What is Kiting?

What is Kiting?
••• Malgorzata Kurek / EyeEm/EyeEm/GettyImages

If you lack sufficient funds to pay your bills, you might feel tempted to turn to unethical practices, such as writing bad checks. Kiting is one illegal practice that involves the account holder depositing a bad check from one bank account into another and taking advantage of that money before the bank notices the issue. Since this form of unauthorized credit constitutes fraud, you’ll want to understand how kiting works so you can avoid it and consider legal ways to get the needed money instead.

How Check Kiting Works

Check kiting involves at least two bank accounts that may be at the same financial institution or different banks. The Cornell Law School Legal Information Institute explains the main idea is to write a bad check from one account to provide funds in another account that you can use. Although the fraudulent check eventually gets returned if you don’t cover the funds quickly enough, it temporarily boosts your bank account balance so you can make withdrawals or earn interest on money you don’t actually have.

Kiting is possible due to the float period between when you deposit a check and when it clears the banking system. The Electronic Code of Federal Regulations explains that Regulation CC typically requires banks to make deposited check funds available the next business day, but the actual clearing process can take ​three business days​. The kiter may try to hurry and cover the fraudulent check before the banks find out, or they may just steal the bank’s money.

Note that check kiting differs from simply writing a too large check that overdrafts your bank account. Instead, this practice involves intentionally scheming to defraud financial institutions and get unauthorized credit.

What Check Kiting Looks Like

Individuals and businesses can participate in elaborate check-kiting schemes that take different forms. However, it helps to look at a typical scenario.

Say that you have a checking account with $0 at bank A and another account with $100 at bank B. You need to withdraw $1,000 to pay your rent, and the problem is neither the first bank account or second bank account has that amount. So, you decide to write yourself a $1,000 check from bank B – even though that account will be $900 short – and you deposit that bad check at bank A.

Although the check can take a few days to clear, your bank A account updates the next day with the $1,000 deposited. You quickly make a withdrawal of $1,000 before it’s discovered that your bank B account lacks sufficient funds for the check. If you’re fast enough, you might deposit $900 in your bank B account before processing completes so that the check doesn’t get returned.
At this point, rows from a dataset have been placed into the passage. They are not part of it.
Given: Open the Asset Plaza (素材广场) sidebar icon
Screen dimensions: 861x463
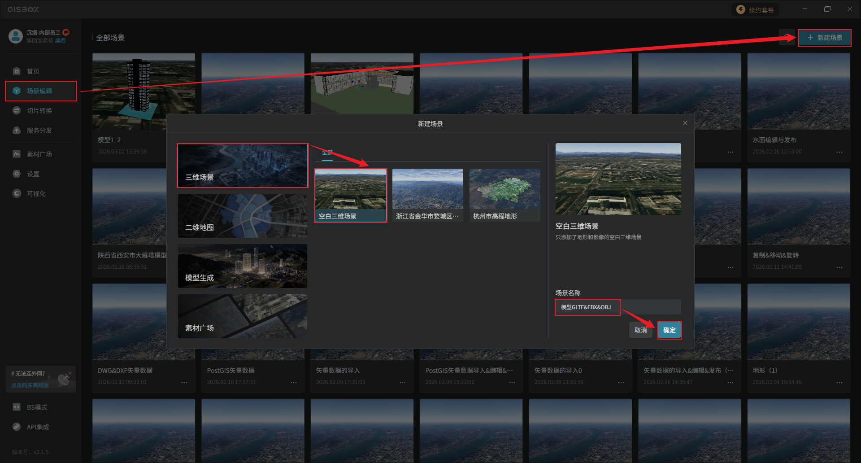Looking at the screenshot, I should pos(17,154).
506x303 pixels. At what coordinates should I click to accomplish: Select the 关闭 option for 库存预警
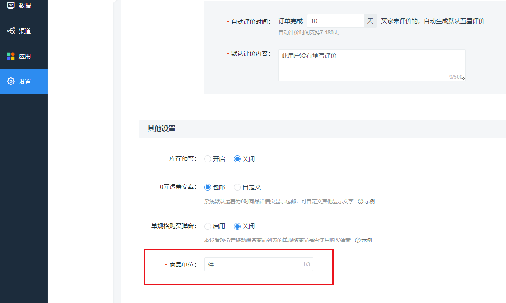click(x=236, y=159)
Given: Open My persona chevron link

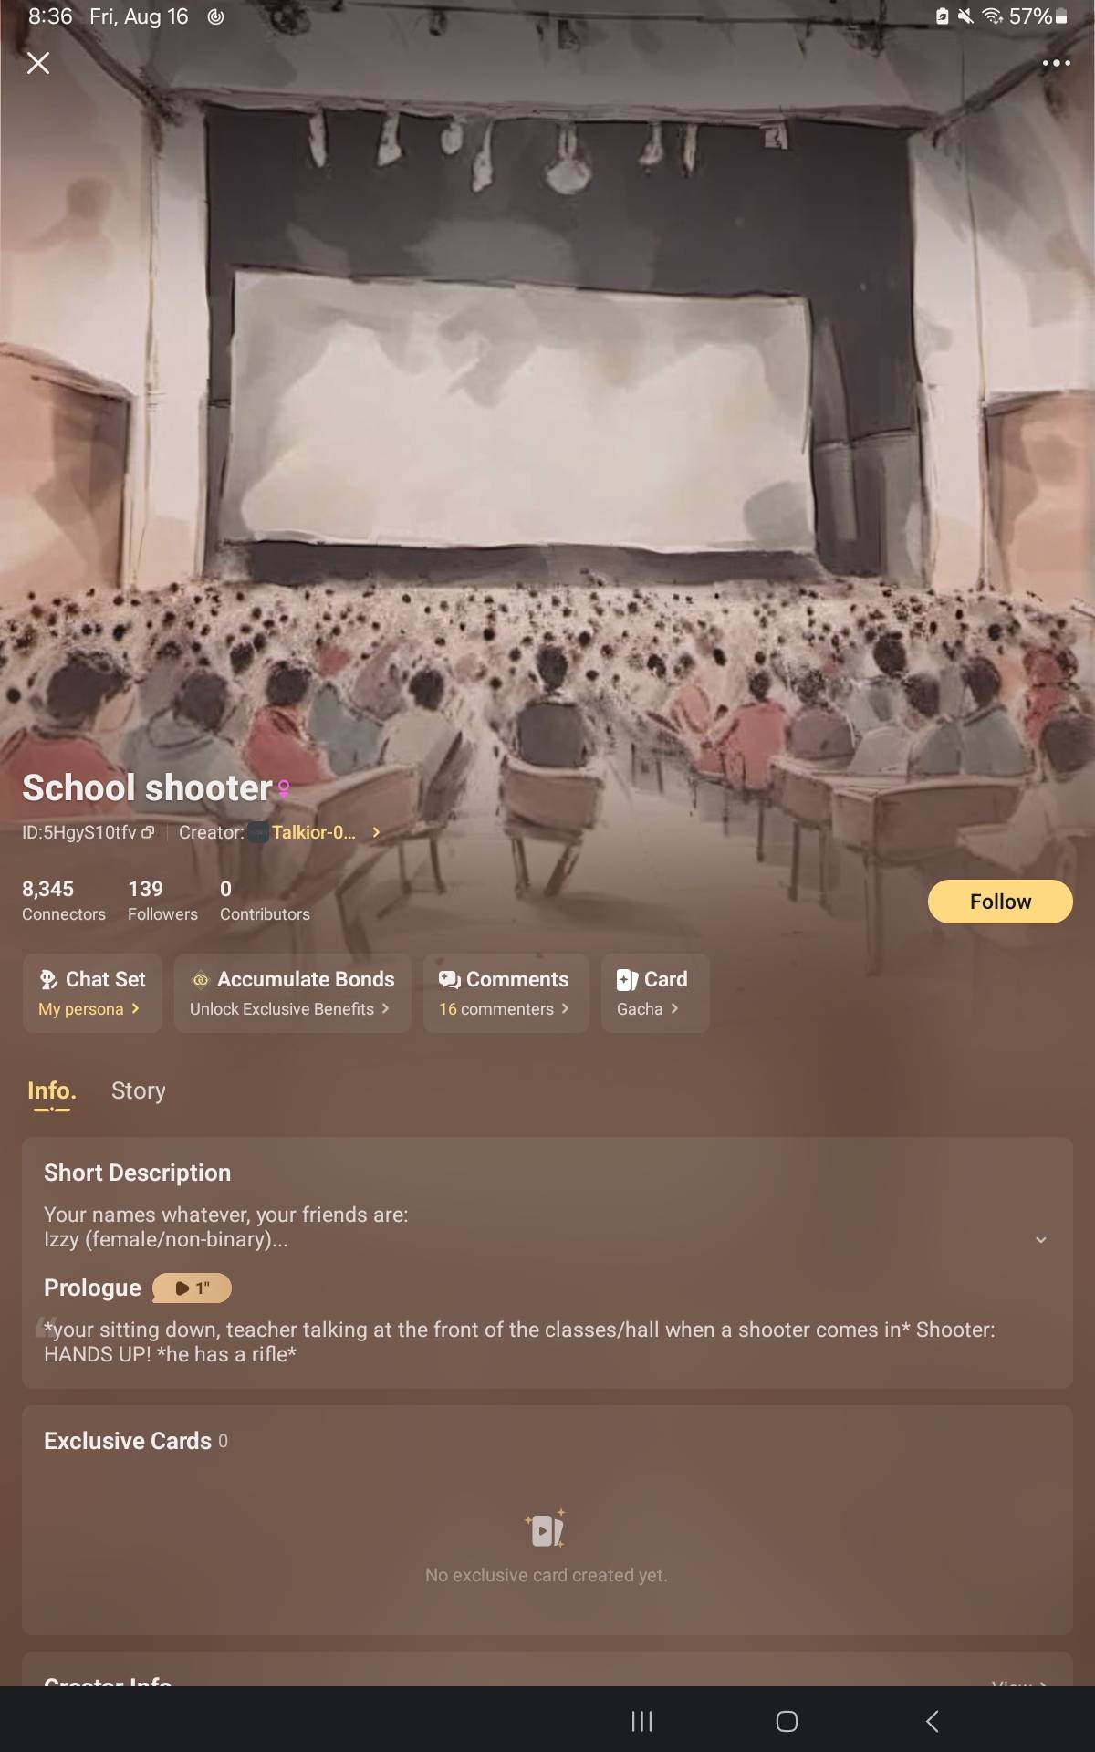Looking at the screenshot, I should pos(135,1008).
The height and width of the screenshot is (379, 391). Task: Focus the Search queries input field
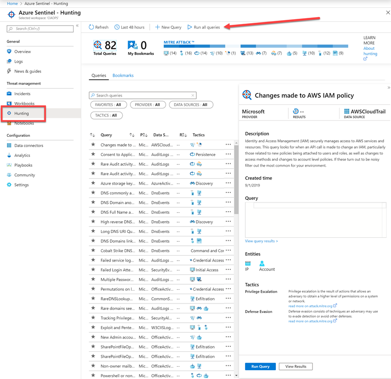point(142,95)
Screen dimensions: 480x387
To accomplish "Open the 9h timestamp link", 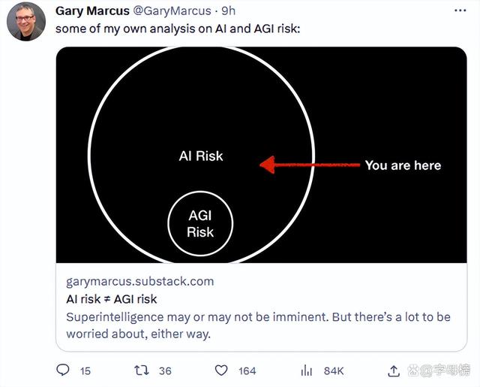I will point(228,11).
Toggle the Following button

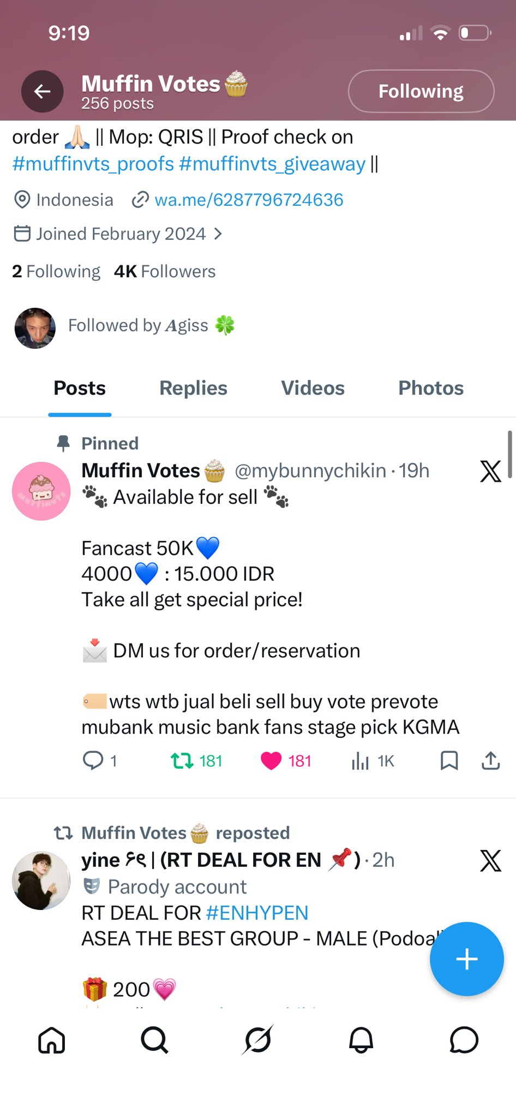tap(421, 91)
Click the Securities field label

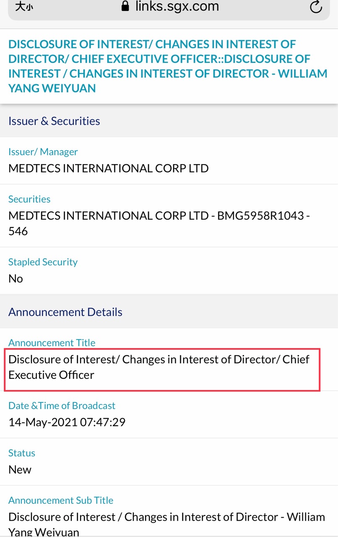tap(29, 199)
Penalties for Act of Kiting

SQN Banking Systems explains that financial institutions take various steps to identify check kiting and reduce the chances of this fraud succeeding. However, if you do engage in it, you can face several repercussions, such as paying overdraft charges and insufficient funds fees or having your bank account restricted or closed. The law firm Greg Hill and Associates explains that bank fraud penalties, such as criminal fines, community service and imprisonment, are possible as well.

Avoiding Check Kiting

You’ll want to avoid this form of check fraud in any circumstance. Instead, consider legal forms of borrowing money such as using a credit card, requesting a personal loan or asking friends and family. The Consumer Financial Protection Bureau suggests contacting bill collectors to try to work out a payment plan or pause. If you lack money for important living expenses, you might qualify for charity or government programs that can help you out.